Ekonom Soroti ‘Jurus Sakti’ Menkeu Purbaya Cairkan Dana Jumbo dari ‘Tabungan Pemerintah’

Ekonom Soroti ‘Jurus Sakti’ Menkeu Purbaya Cairkan Dana Jumbo dari ‘Tabungan Pemerintah’


Menteri Keuangan yang baru, Purbaya Yudhi Sadewa, membuat gebrakan. Tak tanggung-tanggung, ia berencana mencairkan dana jumbo dari ‘tabungan pemerintah’ yang mengendap di Saldo Anggaran Lebih (SAL) dan Sisa Lebih Pembayaran Anggaran (SiLPA). Nilainya fantastis, mencapai Rp200 triliun. Tujuan utamanya jelas: menyuntikkan likuiditas ke perbankan dan memacu pertumbuhan ekonomi yang selama ini terasa lesu.

Langkah ini langsung mendapat sorotan dari para ekonom. Salah satunya Chief Economist Trimegah Sekuritas Indonesia Fakhrul Fulvian. Ia menyebut jurus Purbaya sebagai misi reflasi. Sebuah strategi di mana pemerintah secara terkoordinasi menggenjot tingkat perekonomian dan aggregate demand (permintaan agregat) ke level yang seharusnya.

“Purbaya adalah ‘Menteri Reflasi’. Kebijakan meningkatkan likuiditas perbankan adalah langkah yang telat, tapi sangat diperlukan,” ujar Fakhrul dalam keterangan resminya, Jumat (12/9/2025).

Menurut Fakhrul, selama ini ada kesalahan fatal dalam pengelolaan kebijakan fiskal dan moneter. Pola lama yang terlalu terpaku pada dogma stabilitas ketimbang pertumbuhan, membuat ekonomi Indonesia jalan di tempat. Likuiditas kering, daya beli masyarakat melemah, dan mesin ekonomi tidak berputar.
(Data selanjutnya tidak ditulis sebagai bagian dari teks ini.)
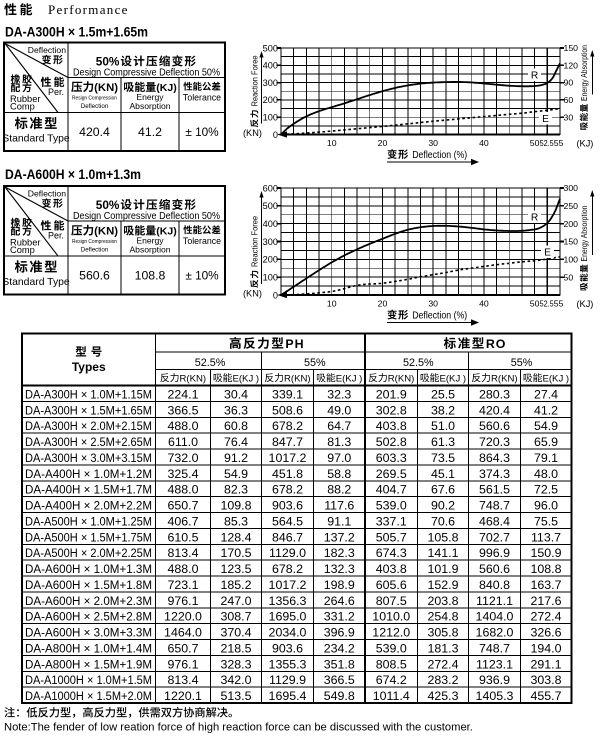 The width and height of the screenshot is (600, 736). I want to click on svg-text: 1010.0, so click(391, 617).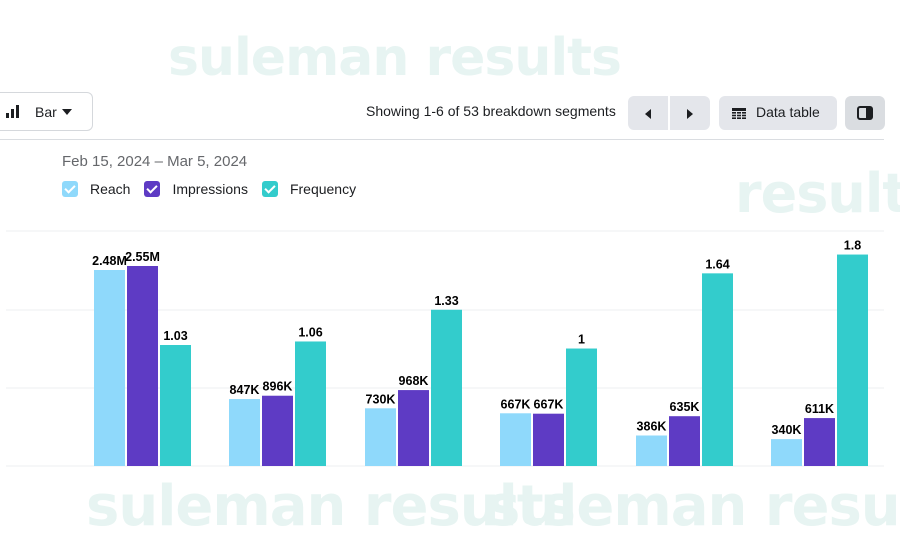  I want to click on bar-chart-icon, so click(13, 112).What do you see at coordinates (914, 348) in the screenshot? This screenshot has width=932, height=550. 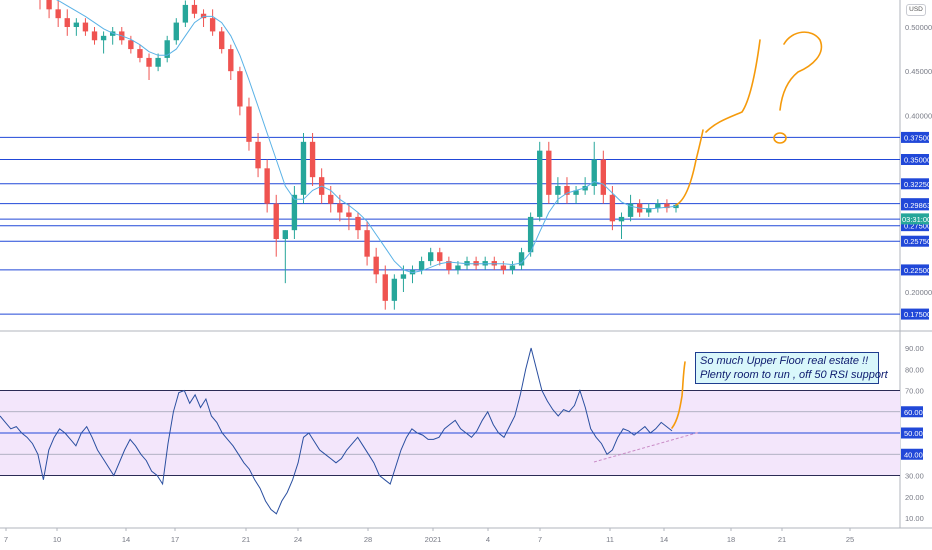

“Beberapa tahun terakhir, ekonomi tumbuh, tapi tidak berputar. Ini menyebabkan banyak masyarakat yang tidak menikmati pertumbuhan ekonomi,” kritiknya.

Belanja Tepat Sasaran, Kunci Keberhasilan

Mencairkan dana saja tidak cukup. Fakhrul menekankan bahwa pemerintah harus segera merealisasikan dan meningkatkan kualitas belanjanya. Ia menyoroti program-program yang bisa memberikan hasil cepat (quick win), seperti MBG (Masyarakat Berdaya Guna) dan Koperasi Merah Putih, serta pembangunan rumah.

Selain itu, agar stimulus ini benar-benar tepat sasaran, Fakhrul berpendapat pemerintah harus meningkatkan insentif untuk rekrutmen pegawai baru, terutama di sektor padat karya.

“Pemerintah bisa memberikan bantuan kepada tenaga kerja lewat bantuan kepada perusahaan dengan membayar sebagian gaji dari pegawai baru. Ini diperlukan karena pengusaha saat ini juga sedang dalam fase bertahan,” jelasnya.

Belajar dari Sejarah, Jalan Menuju Kesuksesan

Fakhrul percaya, strategi reflasi ini bukan barang baru. Ia mencontohkan Amerika Serikat (AS) yang berhasil melaksanakannya di tahun 1930-an saat mengalami kemerosotan ekonomi. Jepang juga sukses dengan Abenomics, kebijakan serupa yang sukses menggenjot kembali perekonomian mereka.

“Jepang lewat Abenomics juga sukses melaksanakan reflasi. Ini dibutuhkan karena masalahnya ada di sisi permintaan ekonomi, bukan penawaran,” ujar Fakhrul.

Agar program ini sukses, komunikasi intensif antara Kementerian Keuangan, Bank Indonesia, dan seluruh elemen pemerintah mutlak diperlukan. Reflasi hanya bisa berhasil dengan dorongan bersama. Ketika daya beli masyarakat membaik, pendapatan pajak dan stabilitas keuangan pun akan mengikuti.

“Saat ini, reflasi adalah kunci. Ketika rakyat merasakan perbaikan daya beli, pendapatan pajak, perekonomian dan kestabilan keuangan bisa dicapai,” tutup Fakhrul, optimistis.